Emsal Mahkeme Kararı İstanbul Anadolu 10. Asliye Ticaret Mahkemesi 2020/177 E. 2022/134 K. 24.02.2022 T.

Görüntülediğiniz mahkeme kararı henüz kesinleşmemiştir. Yararlı olması amacıyla eklenmiştir.

T.C. İstanbul Anadolu 10. ASLİYE TİCARET MAHKEMESİ
ESAS NO: 2020/177 Esas
KARAR NO: 2022/134
DAVA: Tazminat (Haksız Fiilden Kaynaklanan)
DAVA TARİHİ: 18/06/2020
KARAR TARİHİ: 24/02/2022
Mahkememize tevzi edilen dava dilekçesi mahkememiz esasının yukarıda belirtilen sırasına kaydedilip incelendi
DAVA: Davacı vekili — harç tarihli dava dilekçesinde özetle; müvekkilinin — plakalı ticari taksinin maliki olup —— yapmakta olduğunu, — tarihinde — davalılardan —-araçla çarpması neticesinde müvekkilene ait aracın tamamen kullanılamaz hale geldiğini, aracın kaza esnasında —- sevk ve idaresinde olmakla aracın ruhsat sahibinin —- olduğunu, diğer davalı sigorta şirketininise —-aracı sigortaladığını, meydana gelen trafik kazası neticesinde düzenlenen ekspertiz raporu ile kazanın meydana gelmesinde davalıya ait aracın tam kusurlu olduğunun tespit edildiğini, müvekkiline ait aracın ön kısımlarının hasarlı olması ve aracın çalışamayacak durumda olması nedeniyle tamir masrafının yüksek çıktığını, tamirat yapılmadığını, ekspertiz raporunda araçta meydana gelen hasarlı parçaların dökümünün yapılmış olup aracın hali hazırda kullanılamaz halde olduğunu, müvekkil ile sigorta şirketi arasında mutabakat anlaşmalarının devam etmekteyken miktarda uzlaşılamaması ve ödeme yapılmaması nedeniyle mutabakat anlaşmalarının tamamlanamadığını, müvekkile ait aracın markasının —–olduğunu, müvekkilinin bu araçla servis taşımacılığı yapmakta ve aracı ticari maksatla kullanmakta olup aracın çalışamaz hale gelmesi ile müvekkilinin gelir kaybına uğradığını, müvekkilinin kazalı araç ile—- şirkete personel servisi taşımacılığı hizmeti vermekte olduğunu, bu şirketlerden birinin —– tarihlerinde bu şirketltere kesilen fatura suretlerinin ekte sunulduğunu, müvekkilin taşımacılık işini yaptığı bahsi geçen şirketlerden —- günlük —- karşılığında sözleşme imzalamış olup sözleşme suretlerinin de ekte sunulduğunu, aracın — değerinin sigorta şirketi tarafından —- olarak belirlendiğini, sovtaj bedeli olarak —— bedel tespit edildiğini, ancak aracın—- çok üstünde olduğunu, sigorta şirketi tarafından müvekkiline çok —— ödeme yapılmış otup müvekkilin zararının karşılanmadığını, yukarıda arz ve izah edilen nedenlerden ötürü fazlaya ilişkin talep arttırım haklarının saklı kalmak kaydıyla araç hasar ve değer kaybı bedeline karşılık şimdilik —– kaza tarihinden itibaren işleyecek ticari temerrüt faizi ile —— bakımından poliçe limitleri ile sınırlı olarak davalılardan müştereken ve müteselsilen tahsil edilmesini, aracın tamir süresince çalışamamasına dair kazanç kaybı bedeli olarak şimdilik ——kaza tarihinden itibaren işleyecek ticari temerrüt faizi ile tahsiline, yargılama gideri ve vekalet ücretinin karşı tarafa tahmiline karar verilmesi, beyan ve talep ettiği görüldü.

|---|

_Amaç 1_
Listede "The height and width of the screenshot is (600, 1000)." ifadesini içeren satırdan başlayarak listenin son satırına kadar uzanan satırları, boş satırları atlayıp numaralı bir listeye dönüştürünüz.
Liste, mahkeme kararıyla hiçbir bakımdan ilgili değildir.

|---|

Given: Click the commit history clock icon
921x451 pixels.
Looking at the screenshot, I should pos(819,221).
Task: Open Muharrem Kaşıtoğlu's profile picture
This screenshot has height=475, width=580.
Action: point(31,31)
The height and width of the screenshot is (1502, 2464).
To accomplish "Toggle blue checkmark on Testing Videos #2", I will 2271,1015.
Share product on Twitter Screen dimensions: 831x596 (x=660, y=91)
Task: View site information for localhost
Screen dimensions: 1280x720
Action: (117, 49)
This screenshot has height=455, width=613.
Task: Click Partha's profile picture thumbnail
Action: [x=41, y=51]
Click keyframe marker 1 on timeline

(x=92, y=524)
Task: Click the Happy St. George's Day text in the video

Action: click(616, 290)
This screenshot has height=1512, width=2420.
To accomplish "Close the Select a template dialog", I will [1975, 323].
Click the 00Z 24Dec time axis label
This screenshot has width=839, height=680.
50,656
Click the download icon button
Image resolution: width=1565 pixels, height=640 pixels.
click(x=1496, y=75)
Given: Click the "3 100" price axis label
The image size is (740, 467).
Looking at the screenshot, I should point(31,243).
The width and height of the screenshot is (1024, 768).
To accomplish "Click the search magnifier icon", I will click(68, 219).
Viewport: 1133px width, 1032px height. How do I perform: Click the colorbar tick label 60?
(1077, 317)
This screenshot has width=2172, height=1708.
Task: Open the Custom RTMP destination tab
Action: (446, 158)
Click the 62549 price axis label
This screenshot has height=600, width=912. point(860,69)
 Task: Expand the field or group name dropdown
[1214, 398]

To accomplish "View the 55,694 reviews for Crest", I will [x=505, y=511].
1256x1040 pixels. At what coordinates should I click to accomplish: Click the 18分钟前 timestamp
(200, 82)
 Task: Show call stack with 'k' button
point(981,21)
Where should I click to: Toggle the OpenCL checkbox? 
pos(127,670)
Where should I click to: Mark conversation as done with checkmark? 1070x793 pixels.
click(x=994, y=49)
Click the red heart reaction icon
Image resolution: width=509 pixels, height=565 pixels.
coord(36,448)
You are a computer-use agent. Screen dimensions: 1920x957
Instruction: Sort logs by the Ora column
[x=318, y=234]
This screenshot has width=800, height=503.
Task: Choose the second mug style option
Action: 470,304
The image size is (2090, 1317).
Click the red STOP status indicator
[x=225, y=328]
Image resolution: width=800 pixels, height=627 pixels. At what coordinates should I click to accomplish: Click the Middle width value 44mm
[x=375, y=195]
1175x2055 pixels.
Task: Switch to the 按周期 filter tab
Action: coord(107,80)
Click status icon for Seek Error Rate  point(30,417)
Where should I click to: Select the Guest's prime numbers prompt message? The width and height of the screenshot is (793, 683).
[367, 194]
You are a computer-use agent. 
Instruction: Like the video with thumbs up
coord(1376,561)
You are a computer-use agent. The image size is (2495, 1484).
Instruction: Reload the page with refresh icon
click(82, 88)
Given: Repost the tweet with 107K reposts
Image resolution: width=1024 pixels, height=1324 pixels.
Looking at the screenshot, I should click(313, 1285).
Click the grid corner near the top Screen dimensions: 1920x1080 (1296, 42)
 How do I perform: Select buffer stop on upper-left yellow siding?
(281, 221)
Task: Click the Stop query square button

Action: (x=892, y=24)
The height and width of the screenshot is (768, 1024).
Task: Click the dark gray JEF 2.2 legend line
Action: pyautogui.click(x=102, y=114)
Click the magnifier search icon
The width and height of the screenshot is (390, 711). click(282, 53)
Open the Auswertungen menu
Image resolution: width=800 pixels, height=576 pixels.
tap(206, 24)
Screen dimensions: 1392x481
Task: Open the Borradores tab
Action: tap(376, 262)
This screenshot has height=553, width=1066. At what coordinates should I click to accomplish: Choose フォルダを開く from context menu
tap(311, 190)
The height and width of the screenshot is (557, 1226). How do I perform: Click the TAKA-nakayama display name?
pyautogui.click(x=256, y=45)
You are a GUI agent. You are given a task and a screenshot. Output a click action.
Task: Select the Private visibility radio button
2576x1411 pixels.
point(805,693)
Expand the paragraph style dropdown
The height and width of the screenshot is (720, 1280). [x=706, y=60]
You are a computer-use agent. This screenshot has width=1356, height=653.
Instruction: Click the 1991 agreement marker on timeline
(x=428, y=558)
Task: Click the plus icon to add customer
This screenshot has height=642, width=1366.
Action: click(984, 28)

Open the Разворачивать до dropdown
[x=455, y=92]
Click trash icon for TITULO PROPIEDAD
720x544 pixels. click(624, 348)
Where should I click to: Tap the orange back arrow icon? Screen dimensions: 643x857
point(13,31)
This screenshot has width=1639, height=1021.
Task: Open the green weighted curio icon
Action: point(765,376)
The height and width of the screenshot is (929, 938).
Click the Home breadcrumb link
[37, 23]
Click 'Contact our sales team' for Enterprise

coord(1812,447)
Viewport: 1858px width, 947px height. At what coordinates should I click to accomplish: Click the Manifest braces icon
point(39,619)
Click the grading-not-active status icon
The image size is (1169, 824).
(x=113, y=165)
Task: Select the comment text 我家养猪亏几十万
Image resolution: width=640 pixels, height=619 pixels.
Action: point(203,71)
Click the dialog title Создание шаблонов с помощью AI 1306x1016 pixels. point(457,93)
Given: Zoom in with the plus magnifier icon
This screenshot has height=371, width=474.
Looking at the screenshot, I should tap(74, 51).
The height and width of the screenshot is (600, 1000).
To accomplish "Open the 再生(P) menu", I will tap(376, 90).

|---|

_Amaç 2_
Mahkeme kararında dava tarihi olarak hangi tarih belirtilmiştir?

_Alıştırma Cevabı 1_
1. The height and width of the screenshot is (600, 1000).
2. To accomplish "Open the 再生(P) menu", I will tap(376, 90).

_Alıştırma Cevabı 2_
18/06/2020